== Task details ==
Please repeat every entry that follows, keeping each one exactly the same.

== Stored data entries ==
______________________________
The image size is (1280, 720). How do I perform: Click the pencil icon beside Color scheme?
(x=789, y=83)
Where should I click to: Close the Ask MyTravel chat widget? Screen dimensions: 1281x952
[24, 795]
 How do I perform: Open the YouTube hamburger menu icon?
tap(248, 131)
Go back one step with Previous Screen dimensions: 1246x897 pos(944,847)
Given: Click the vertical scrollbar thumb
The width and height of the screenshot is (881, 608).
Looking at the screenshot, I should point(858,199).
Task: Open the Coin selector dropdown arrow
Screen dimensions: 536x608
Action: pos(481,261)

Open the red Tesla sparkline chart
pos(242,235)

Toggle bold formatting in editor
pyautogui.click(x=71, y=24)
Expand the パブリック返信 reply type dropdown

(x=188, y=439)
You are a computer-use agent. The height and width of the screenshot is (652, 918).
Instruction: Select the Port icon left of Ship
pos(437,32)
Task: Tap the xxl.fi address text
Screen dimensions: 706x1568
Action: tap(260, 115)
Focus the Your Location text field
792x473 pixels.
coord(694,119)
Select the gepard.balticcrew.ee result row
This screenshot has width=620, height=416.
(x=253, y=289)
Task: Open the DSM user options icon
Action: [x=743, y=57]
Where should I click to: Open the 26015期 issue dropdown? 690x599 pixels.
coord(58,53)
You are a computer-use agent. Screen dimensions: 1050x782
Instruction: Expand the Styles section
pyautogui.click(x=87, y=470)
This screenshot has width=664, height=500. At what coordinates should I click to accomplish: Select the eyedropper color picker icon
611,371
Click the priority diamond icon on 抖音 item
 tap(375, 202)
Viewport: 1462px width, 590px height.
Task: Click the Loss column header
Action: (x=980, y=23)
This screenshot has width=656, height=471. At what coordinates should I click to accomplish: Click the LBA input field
______________________________
== Task output ==
The image size is (1280, 720). How do I perform: Click the pencil icon beside Color scheme?
(x=789, y=83)
Where should I click to: Close the Ask MyTravel chat widget? Screen dimensions: 1281x952
[24, 795]
 How do I perform: Open the YouTube hamburger menu icon?
tap(248, 131)
Go back one step with Previous Screen dimensions: 1246x897 pos(944,847)
Given: Click the vertical scrollbar thumb
The width and height of the screenshot is (881, 608).
Looking at the screenshot, I should point(858,199).
Task: Open the Coin selector dropdown arrow
Screen dimensions: 536x608
Action: pos(481,261)

Open the red Tesla sparkline chart
pos(242,235)

Toggle bold formatting in editor
pyautogui.click(x=71, y=24)
Expand the パブリック返信 reply type dropdown

(x=188, y=439)
You are a computer-use agent. The height and width of the screenshot is (652, 918).
Instruction: Select the Port icon left of Ship
pos(437,32)
Task: Tap the xxl.fi address text
Screen dimensions: 706x1568
Action: tap(260, 115)
Focus the Your Location text field
792x473 pixels.
coord(694,119)
Select the gepard.balticcrew.ee result row
This screenshot has width=620, height=416.
(x=253, y=289)
Task: Open the DSM user options icon
Action: [x=743, y=57]
Where should I click to: Open the 26015期 issue dropdown? 690x599 pixels.
coord(58,53)
You are a computer-use agent. Screen dimensions: 1050x782
Instruction: Expand the Styles section
pyautogui.click(x=87, y=470)
This screenshot has width=664, height=500. At what coordinates should I click to accomplish: Select the eyedropper color picker icon
611,371
Click the priority diamond icon on 抖音 item
 tap(375, 202)
Viewport: 1462px width, 590px height.
Task: Click the Loss column header
Action: (x=980, y=23)
This screenshot has width=656, height=471. At what coordinates should I click to accomplish: Click the LBA input field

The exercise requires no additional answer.